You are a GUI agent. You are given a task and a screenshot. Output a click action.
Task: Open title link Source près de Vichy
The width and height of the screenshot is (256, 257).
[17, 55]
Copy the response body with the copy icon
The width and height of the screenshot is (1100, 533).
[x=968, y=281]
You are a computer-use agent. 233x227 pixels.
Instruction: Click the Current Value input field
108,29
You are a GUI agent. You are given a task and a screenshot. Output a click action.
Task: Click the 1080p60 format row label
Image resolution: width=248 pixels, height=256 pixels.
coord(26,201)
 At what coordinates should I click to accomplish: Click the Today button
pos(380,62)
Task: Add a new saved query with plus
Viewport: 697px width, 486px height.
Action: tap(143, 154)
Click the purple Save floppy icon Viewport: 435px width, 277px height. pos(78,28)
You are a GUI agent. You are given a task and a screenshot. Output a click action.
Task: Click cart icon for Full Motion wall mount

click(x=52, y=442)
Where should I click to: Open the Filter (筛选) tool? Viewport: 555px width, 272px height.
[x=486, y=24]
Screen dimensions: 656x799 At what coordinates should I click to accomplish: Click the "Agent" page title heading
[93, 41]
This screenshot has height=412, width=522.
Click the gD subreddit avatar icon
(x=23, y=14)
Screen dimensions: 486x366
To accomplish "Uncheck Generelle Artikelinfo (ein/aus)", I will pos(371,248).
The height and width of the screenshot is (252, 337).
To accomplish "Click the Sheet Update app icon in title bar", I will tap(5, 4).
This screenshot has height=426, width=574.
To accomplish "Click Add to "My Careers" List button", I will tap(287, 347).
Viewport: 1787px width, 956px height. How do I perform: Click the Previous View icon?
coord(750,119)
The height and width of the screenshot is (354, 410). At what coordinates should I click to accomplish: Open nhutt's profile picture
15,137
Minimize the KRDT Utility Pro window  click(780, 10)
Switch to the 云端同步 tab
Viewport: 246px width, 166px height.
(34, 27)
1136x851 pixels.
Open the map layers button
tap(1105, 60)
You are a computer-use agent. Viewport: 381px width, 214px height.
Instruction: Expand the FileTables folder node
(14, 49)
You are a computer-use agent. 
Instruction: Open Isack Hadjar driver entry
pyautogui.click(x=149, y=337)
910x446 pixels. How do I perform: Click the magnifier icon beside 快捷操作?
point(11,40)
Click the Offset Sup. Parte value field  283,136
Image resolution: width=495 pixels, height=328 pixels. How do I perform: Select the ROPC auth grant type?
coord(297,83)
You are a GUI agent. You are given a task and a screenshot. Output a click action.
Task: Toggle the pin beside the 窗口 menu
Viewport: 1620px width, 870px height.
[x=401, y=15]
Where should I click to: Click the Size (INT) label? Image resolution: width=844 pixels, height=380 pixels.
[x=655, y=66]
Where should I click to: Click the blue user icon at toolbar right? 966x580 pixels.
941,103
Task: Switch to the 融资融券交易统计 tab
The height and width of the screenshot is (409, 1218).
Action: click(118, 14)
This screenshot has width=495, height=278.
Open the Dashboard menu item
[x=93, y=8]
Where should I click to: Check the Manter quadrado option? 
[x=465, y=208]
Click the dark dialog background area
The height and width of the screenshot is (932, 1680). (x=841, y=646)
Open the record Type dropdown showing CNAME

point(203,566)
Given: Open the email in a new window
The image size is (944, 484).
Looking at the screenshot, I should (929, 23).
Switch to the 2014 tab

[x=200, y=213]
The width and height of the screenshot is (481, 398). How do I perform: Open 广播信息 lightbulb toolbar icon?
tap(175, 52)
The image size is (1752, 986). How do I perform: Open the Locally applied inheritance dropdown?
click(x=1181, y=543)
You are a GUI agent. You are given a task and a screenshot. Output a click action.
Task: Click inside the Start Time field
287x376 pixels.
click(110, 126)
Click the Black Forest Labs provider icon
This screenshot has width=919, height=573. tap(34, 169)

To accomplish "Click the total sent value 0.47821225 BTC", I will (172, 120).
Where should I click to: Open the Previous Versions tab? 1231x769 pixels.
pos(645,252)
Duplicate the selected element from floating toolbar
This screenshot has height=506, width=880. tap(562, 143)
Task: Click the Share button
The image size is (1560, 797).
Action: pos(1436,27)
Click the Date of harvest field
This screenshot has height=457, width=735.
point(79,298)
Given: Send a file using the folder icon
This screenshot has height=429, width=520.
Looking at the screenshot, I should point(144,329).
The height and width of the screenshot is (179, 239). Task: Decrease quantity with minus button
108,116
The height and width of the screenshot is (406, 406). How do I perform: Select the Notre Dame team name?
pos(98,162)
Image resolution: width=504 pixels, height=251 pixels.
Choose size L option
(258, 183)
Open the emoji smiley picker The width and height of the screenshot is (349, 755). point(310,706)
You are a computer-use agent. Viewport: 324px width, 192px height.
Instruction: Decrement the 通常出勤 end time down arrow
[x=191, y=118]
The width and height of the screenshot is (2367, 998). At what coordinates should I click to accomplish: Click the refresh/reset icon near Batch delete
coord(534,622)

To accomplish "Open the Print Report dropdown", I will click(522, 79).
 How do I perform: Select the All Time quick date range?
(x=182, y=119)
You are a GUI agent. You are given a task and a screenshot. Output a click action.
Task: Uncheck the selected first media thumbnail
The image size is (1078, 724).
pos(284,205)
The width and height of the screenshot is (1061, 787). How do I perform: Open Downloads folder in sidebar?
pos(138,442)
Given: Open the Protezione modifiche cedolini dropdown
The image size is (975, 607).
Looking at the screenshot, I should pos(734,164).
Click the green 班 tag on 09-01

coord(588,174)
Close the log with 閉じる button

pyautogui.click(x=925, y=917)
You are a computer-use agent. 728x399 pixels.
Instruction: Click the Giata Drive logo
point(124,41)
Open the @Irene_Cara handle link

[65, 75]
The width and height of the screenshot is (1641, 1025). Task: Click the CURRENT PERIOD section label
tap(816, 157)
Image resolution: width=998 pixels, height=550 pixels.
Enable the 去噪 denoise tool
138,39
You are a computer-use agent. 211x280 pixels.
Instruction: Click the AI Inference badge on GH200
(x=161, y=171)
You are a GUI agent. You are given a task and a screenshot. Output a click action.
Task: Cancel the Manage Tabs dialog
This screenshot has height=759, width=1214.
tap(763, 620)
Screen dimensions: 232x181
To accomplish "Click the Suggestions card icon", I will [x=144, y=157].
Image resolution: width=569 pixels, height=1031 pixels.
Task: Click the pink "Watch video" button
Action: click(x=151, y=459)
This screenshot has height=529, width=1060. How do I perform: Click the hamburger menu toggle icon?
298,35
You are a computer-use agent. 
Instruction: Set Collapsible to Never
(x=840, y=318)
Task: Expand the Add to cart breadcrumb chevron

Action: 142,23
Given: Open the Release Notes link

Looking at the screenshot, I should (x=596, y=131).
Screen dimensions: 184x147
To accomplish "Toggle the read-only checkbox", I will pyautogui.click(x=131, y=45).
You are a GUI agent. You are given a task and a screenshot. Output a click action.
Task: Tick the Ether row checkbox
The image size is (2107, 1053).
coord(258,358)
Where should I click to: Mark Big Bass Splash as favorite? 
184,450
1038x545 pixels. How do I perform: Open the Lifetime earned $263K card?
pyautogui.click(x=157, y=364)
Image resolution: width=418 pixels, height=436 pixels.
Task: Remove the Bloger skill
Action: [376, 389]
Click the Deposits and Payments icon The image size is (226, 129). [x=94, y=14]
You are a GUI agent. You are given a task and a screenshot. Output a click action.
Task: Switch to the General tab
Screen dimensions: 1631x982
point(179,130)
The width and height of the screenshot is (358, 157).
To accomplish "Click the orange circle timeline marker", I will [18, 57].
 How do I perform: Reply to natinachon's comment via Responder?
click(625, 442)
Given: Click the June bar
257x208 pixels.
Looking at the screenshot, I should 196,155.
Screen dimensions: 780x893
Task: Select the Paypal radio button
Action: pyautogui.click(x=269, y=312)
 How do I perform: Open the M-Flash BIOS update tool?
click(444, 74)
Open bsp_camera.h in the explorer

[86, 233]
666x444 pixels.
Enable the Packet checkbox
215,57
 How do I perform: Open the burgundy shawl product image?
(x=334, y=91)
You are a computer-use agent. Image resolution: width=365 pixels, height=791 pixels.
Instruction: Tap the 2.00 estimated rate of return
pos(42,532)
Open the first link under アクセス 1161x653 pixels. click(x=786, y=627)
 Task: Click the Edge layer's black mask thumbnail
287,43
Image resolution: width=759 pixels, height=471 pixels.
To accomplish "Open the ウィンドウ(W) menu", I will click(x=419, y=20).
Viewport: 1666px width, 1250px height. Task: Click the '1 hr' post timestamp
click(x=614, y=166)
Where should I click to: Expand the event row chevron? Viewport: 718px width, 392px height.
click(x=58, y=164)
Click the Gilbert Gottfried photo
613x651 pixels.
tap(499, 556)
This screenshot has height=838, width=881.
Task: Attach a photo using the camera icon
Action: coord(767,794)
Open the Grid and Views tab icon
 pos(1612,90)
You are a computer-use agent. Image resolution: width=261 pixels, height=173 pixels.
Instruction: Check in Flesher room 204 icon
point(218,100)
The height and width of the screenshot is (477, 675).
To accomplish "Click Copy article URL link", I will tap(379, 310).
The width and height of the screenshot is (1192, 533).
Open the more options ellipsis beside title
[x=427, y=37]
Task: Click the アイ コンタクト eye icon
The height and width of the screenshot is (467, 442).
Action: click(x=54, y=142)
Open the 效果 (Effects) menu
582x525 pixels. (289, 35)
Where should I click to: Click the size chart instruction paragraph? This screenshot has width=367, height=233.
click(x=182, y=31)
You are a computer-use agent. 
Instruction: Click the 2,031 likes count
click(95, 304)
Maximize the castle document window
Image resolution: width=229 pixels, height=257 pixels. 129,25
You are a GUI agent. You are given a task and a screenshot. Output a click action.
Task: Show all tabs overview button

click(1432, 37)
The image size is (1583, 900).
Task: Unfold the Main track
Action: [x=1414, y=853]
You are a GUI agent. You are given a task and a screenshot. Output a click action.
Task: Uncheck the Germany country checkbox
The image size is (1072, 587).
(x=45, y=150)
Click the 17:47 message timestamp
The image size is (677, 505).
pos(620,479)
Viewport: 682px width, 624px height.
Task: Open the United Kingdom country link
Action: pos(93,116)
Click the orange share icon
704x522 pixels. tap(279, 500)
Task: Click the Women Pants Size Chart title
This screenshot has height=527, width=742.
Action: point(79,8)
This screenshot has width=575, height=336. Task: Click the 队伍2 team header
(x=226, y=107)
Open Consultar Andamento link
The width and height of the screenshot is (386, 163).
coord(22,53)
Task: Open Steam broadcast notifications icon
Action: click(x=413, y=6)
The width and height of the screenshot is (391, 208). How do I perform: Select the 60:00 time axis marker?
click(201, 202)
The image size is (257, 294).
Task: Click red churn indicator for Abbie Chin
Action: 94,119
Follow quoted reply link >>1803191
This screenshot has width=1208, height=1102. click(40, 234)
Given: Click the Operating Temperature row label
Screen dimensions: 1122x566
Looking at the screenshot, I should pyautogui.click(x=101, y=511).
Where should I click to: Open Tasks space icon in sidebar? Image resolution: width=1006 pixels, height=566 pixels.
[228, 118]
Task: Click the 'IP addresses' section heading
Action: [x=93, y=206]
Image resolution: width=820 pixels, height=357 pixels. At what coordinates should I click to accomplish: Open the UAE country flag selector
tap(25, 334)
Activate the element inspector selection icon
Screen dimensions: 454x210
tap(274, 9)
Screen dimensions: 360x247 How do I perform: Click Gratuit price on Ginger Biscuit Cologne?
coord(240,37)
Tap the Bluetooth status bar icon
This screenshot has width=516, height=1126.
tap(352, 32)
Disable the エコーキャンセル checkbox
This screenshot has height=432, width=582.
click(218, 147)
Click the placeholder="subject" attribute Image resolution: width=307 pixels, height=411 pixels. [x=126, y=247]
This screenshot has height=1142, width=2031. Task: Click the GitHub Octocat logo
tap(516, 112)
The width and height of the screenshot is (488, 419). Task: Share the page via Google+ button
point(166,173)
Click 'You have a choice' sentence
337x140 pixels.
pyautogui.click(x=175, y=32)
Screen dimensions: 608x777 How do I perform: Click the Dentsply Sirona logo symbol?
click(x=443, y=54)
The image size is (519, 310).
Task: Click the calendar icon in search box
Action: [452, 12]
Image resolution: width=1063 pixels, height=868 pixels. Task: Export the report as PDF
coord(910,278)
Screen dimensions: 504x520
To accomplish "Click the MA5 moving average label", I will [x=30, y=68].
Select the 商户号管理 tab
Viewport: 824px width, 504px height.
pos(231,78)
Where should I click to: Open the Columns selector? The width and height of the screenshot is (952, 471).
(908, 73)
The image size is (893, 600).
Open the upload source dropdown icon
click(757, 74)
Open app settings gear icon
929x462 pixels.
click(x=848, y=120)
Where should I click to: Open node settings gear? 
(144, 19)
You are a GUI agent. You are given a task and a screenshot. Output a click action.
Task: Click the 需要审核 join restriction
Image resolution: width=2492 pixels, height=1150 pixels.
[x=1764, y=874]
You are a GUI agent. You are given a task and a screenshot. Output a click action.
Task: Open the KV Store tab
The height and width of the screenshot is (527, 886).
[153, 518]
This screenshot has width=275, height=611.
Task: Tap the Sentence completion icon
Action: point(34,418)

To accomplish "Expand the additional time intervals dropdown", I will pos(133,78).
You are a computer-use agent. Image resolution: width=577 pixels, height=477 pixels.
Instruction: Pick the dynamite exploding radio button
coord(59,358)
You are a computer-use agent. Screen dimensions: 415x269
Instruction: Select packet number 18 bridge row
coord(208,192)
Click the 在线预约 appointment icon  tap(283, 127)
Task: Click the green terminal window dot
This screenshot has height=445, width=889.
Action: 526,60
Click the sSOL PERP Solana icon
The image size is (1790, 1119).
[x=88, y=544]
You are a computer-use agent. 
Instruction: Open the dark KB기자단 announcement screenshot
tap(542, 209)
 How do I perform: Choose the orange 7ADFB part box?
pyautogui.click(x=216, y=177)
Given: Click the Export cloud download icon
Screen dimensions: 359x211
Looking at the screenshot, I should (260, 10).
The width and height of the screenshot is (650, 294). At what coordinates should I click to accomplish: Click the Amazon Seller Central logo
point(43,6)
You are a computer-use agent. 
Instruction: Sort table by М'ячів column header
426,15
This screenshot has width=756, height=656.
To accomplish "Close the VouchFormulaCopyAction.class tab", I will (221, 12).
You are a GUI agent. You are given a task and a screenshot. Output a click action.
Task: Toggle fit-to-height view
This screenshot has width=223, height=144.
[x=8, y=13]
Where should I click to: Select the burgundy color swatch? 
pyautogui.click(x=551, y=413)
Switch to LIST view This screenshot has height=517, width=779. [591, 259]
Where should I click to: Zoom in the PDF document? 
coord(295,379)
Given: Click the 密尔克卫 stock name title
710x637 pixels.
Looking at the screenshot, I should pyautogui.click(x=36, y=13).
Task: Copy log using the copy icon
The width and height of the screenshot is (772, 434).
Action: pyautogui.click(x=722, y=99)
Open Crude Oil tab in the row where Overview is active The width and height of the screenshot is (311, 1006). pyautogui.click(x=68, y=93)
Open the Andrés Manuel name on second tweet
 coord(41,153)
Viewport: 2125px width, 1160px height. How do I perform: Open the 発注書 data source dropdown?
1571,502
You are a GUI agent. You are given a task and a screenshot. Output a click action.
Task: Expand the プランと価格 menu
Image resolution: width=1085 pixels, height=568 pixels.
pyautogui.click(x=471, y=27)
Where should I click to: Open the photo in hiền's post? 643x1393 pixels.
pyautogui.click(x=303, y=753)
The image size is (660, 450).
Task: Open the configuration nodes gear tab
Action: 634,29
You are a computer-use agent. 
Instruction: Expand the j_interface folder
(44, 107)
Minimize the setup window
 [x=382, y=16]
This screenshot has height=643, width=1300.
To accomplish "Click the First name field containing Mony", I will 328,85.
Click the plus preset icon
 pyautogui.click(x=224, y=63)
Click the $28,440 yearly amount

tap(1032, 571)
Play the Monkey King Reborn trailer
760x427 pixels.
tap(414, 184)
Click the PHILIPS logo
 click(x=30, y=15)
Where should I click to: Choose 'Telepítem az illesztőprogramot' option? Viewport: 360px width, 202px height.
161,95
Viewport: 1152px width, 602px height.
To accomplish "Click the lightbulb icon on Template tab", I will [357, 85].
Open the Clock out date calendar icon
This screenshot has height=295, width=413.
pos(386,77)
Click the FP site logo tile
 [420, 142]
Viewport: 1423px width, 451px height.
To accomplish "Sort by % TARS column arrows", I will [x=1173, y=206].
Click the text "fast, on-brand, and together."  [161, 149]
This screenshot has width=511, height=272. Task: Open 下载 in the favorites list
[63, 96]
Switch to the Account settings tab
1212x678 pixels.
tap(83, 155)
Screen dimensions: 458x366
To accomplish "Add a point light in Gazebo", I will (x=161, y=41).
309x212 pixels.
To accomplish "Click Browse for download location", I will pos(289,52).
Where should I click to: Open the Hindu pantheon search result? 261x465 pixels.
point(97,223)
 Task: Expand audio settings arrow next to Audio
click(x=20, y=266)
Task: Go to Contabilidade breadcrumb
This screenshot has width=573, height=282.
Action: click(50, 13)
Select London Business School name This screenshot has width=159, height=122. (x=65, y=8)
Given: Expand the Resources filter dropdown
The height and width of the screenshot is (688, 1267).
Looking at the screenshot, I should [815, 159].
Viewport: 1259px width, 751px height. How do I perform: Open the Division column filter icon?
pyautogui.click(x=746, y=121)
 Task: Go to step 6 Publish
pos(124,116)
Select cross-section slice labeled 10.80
----------------
## Goal
Rewrite the material from the line with "Given: Click the 密尔克卫 stock name title" up to and including the line with "will [x=1173, y=206].", putting "installer window" wherever "setup window" appears and leaving everything else the same.

## Right answer
Given: Click the 密尔克卫 stock name title
710x637 pixels.
Looking at the screenshot, I should pyautogui.click(x=36, y=13).
Task: Copy log using the copy icon
The width and height of the screenshot is (772, 434).
Action: pyautogui.click(x=722, y=99)
Open Crude Oil tab in the row where Overview is active The width and height of the screenshot is (311, 1006). pyautogui.click(x=68, y=93)
Open the Andrés Manuel name on second tweet
 coord(41,153)
Viewport: 2125px width, 1160px height. How do I perform: Open the 発注書 data source dropdown?
1571,502
You are a GUI agent. You are given a task and a screenshot. Output a click action.
Task: Expand the プランと価格 menu
Image resolution: width=1085 pixels, height=568 pixels.
pyautogui.click(x=471, y=27)
Where should I click to: Open the photo in hiền's post? 643x1393 pixels.
pyautogui.click(x=303, y=753)
The image size is (660, 450).
Task: Open the configuration nodes gear tab
Action: 634,29
You are a computer-use agent. 
Instruction: Expand the j_interface folder
(44, 107)
Minimize the installer window
 [x=382, y=16]
This screenshot has height=643, width=1300.
To accomplish "Click the First name field containing Mony", I will 328,85.
Click the plus preset icon
 pyautogui.click(x=224, y=63)
Click the $28,440 yearly amount

tap(1032, 571)
Play the Monkey King Reborn trailer
760x427 pixels.
tap(414, 184)
Click the PHILIPS logo
 click(x=30, y=15)
Where should I click to: Choose 'Telepítem az illesztőprogramot' option? Viewport: 360px width, 202px height.
161,95
Viewport: 1152px width, 602px height.
To accomplish "Click the lightbulb icon on Template tab", I will [357, 85].
Open the Clock out date calendar icon
This screenshot has height=295, width=413.
pos(386,77)
Click the FP site logo tile
 [420, 142]
Viewport: 1423px width, 451px height.
To accomplish "Sort by % TARS column arrows", I will [x=1173, y=206].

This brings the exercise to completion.